**书面指令**
能否把下面所有记录逐字逐行照原样打印出来？

[界面元素记录]
- - - - -

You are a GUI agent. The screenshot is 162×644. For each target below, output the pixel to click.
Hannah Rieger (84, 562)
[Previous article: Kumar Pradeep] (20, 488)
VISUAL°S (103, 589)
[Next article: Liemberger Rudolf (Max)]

- - - - -

**任务回答**
You are a GUI agent. The screenshot is 162×644. For each target below, output the pixel to click.
Hannah Rieger (84, 562)
[Previous article: Kumar Pradeep] (20, 488)
VISUAL°S (103, 589)
[Next article: Liemberger Rudolf (Max)]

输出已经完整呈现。